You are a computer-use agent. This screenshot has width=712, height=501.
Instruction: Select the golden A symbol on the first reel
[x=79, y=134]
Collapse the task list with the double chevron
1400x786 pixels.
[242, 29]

Direction >> Put every line of the material above into a numbered list, leaving out blank lines.

Result of this task >>
1. You are a computer-use agent. This screenshot has width=712, height=501.
2. Instruction: Select the golden A symbol on the first reel
3. [x=79, y=134]
4. Collapse the task list with the double chevron
5. 1400x786 pixels.
6. [242, 29]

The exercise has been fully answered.